The Met Breuer is New York's most modern art museum yet - Metro US

The Met Breuer is New York’s most modern art museum yet

The art world is always changing, and having works by old masters hanging next to modern artists just doesn’t work. So the Metropolitan Museum of Art has decided to expand, opening a new offshoot called the Met Breuer that aims to be New York’s most modern art museum.

Named for the architect who designed the landmarked building, the Met Breuer (pronounced broy-er) on Madison Avenue and 75th Street will present 20th century and contemporary art, interspersed with occasional works from The Met to provide context.

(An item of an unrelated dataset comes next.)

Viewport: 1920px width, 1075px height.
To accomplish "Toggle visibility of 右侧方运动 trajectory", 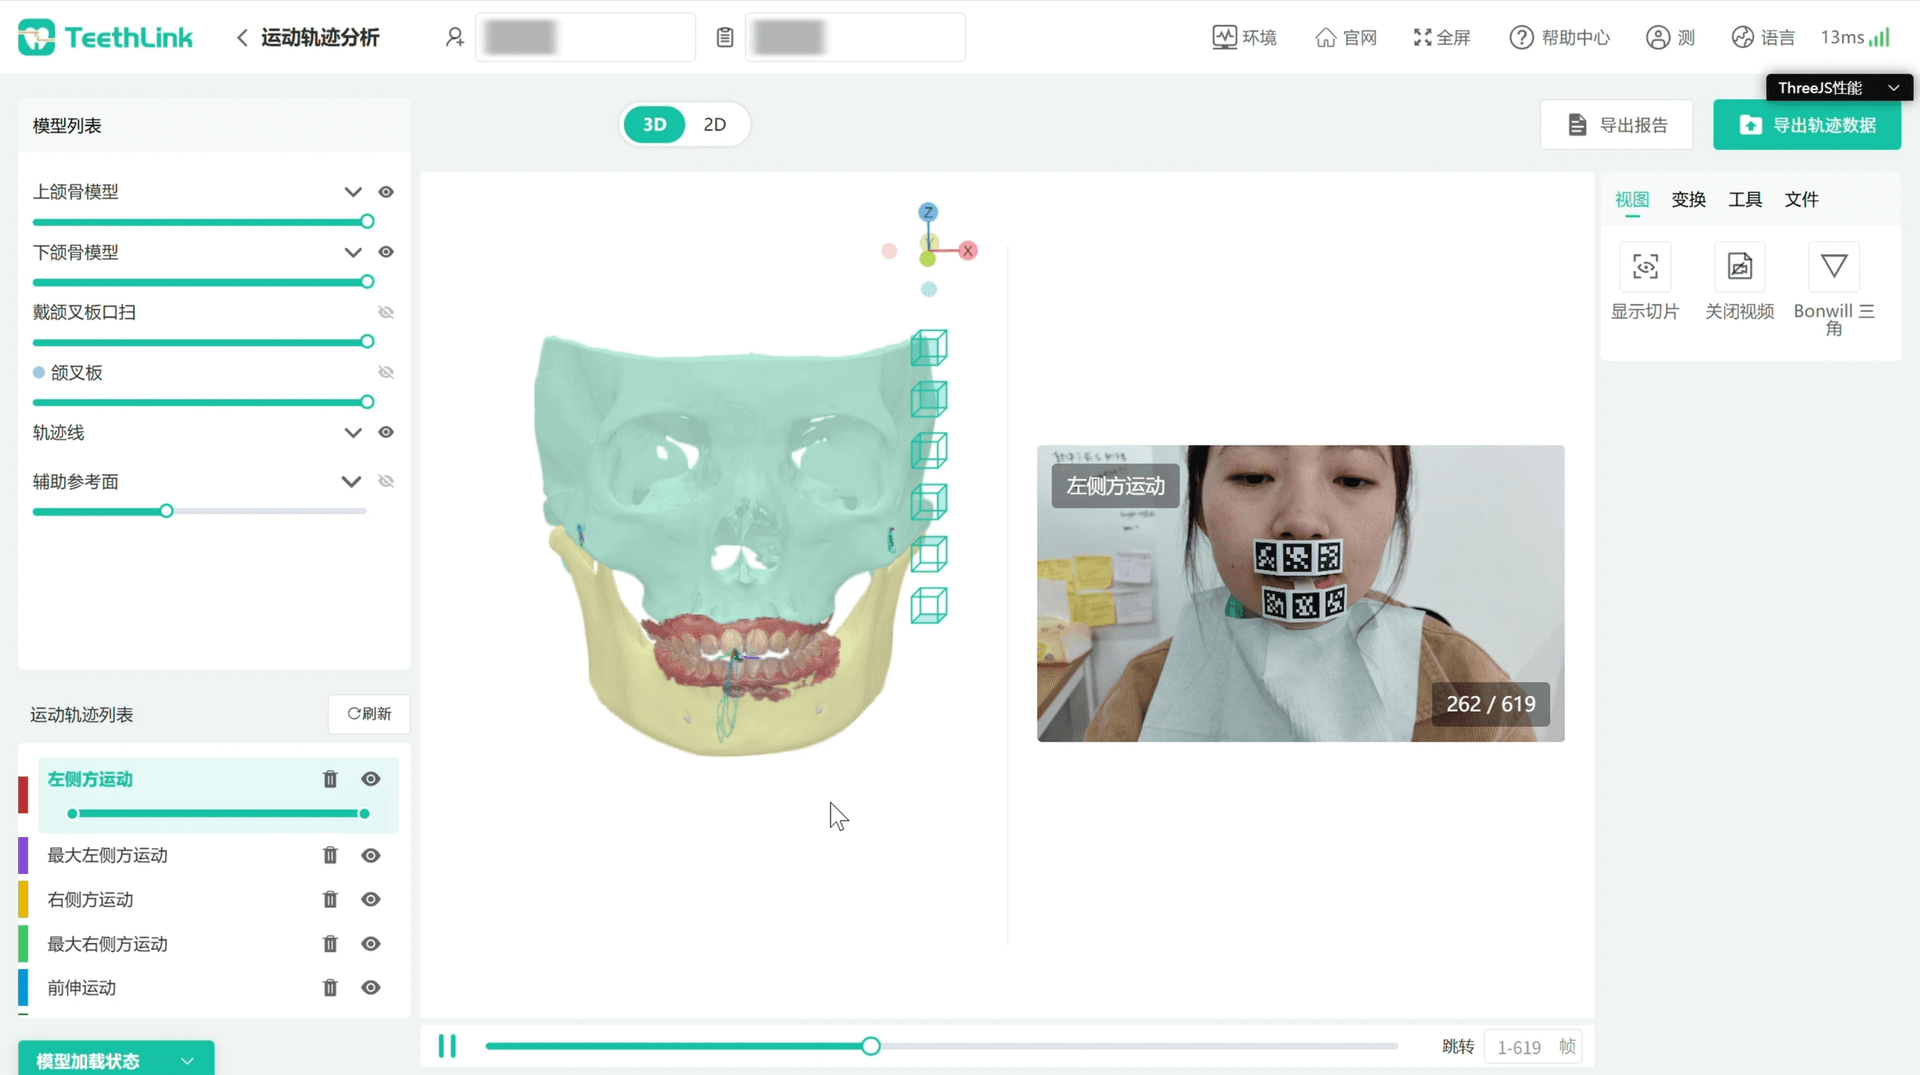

Add in a wide-ranging and innovative live arts program, and you’ve got the city’s most of-the-moment museum yet.

In an opening exhibit that mixes classical and modern art, the Met Breuer is peering inside the creative process with Unfinished: Thoughts Left Invisible, which tackles the question of when a work of art is complete. Using 197 works spanning the Renaissance to the present, it finds cases of abandonment, interruption, or simply finished but not in a traditional sense.

Just as GIFs and videos are displacing traditional photos as a way to depict life, the Met Breuer is filling its halls with dynamic art as much as the works on its walls. Performances, films, music and other contemporary arts will expand the Met’s MetLiveArts program, including making its third opening “exhibit” a residency by Grammy-nominated composer and pianist Vijay Iyer, who will stage “marathon performances” solo and with other artists. Coming up are a film series curated by Thomas Beard of Brooklyn’s electronic art venue Light Industry, and the programming even spills over into Carnegie Hall.

The Met Breuer also aims to give a wider view of the world than classical art tends to allow. The museum is giving India’s Nasreen Mohamedi her first retrospective in the U.S. Though fairly little known outside her country, Mohamedi was one of its most vital artists to emerge post-independence in 1947 for her modernist line drawings that create entire worlds in angles and spaces.